Please be advised that certain pharmacy claims billed to Medicare part b which crossed over to Medicaid and denied have been recycled for Medicaid payment. These claims were billed with procedure codes recently updated by Medicare. The Medicaid system has now been adjusted to accept these codes. Any questions regarding these claims should be directed to the Unisys Point of Sale helpdesk at (225) 216-6381 or 1-800-648-0790.


ATTENTION DENTAL PROVIDERS

The dental claims adjustment and recycle related the dental rate increases that were effective 11-01-07 will appear on your remittance advice in the near future. Providers who bill their usual and customary fee as required by Medicaid should receive payment adjustments without taking further action. You may go to www.lamedicaid.com for further details. Contact LSU Dental Medicaid unit at 504-941-8206 or 1-866-263-6534 (toll-free) if you have any questions.

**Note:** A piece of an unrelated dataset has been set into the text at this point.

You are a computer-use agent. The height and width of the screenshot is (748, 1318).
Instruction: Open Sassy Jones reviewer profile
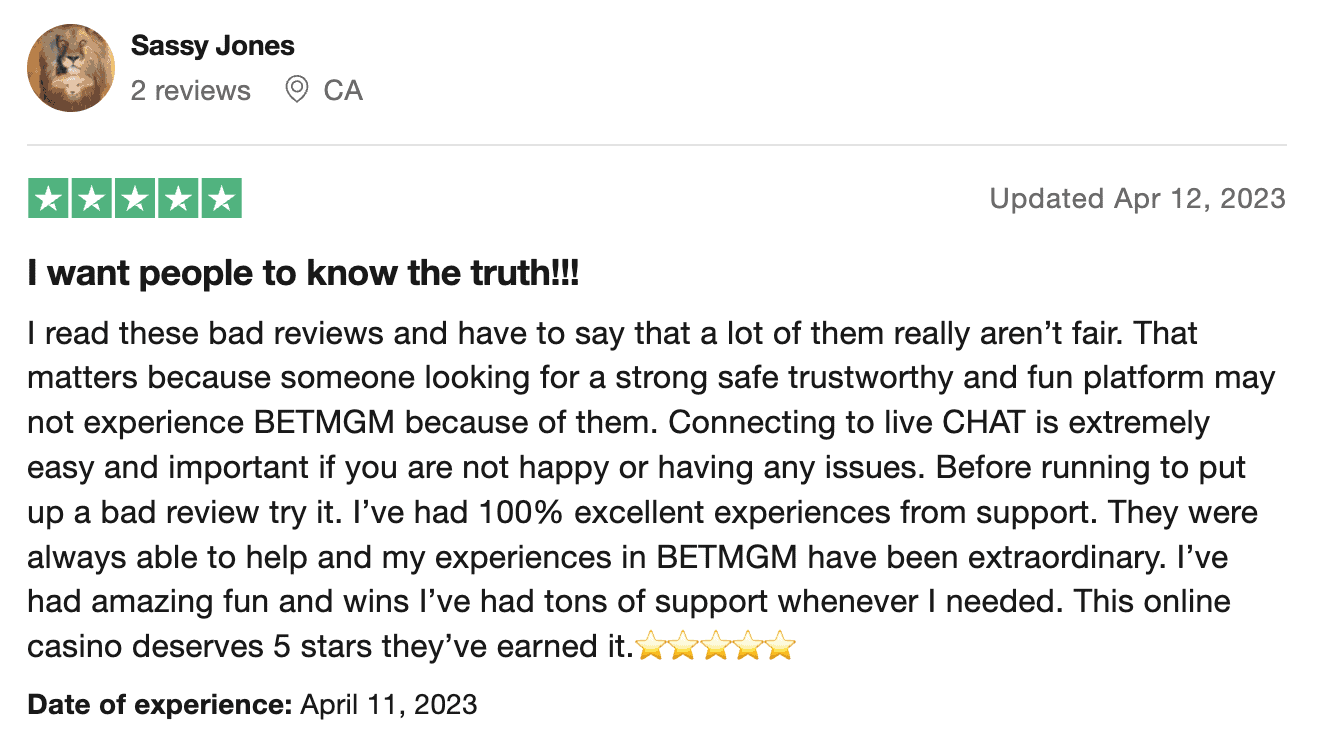point(213,46)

ADJUSTMENT OF CIRCUMCISION CLAIMS

System changes have been made to correct age editing associated with CPT code 54150 for circumcisions. Claims that incorrectly denied for age restriction (error 234) beginning with DOS 01-01-07 have been systematically adjusted which are included in the 06-24-08 remittance. For further questions, contact Unisys Provider Relations at 1-800-473-2783.


ATTENTION PHARMACISTS

 The university of Louisiana at Monroe (ULM), pharmacy prior authorization office is moving during the weekend of July 18. They will resume business on Monday, July 21, 2008. During this time, the prior authorization edits of 485 and 486 will be educational only.


PROFESSIONAL SERVICES AND RHC/FQHC PROVIDERS
ADJUNCT SERVICES

Effective with dos 10-21-07, Louisiana Medicaid reimburses for select adjunct services (currently CPT codes 99050-99051). Providers are responsible for adherence to the 'adjunct services policy,' which is located on www.lamedicaid.com under 'New Medicaid information' as well as in the 'Louisiana provider update.' professional services providers may now submit claims for these services.

rhc/fqhc providers may begin submitting claims to preserve timely filing, but should initially expect denials until programming is finished. RHC/FQHC claims that deny due to this issue will be systematically adjusted once programming is complete, and providers should monitor future RA's for further information.


ATTENTION PROVIDERS OF NEWBORN CARE: CPT CODE 99436

CPT code 99436, "attendance at delivery... Stabilization of newborn," Has been made payable effective with dos 06-01-08. Any policies directing providers to use other CPT codes for this service are no longer in effect. Providers are to follow CPT guidelines regarding which services may or may not be reported in addition to this code.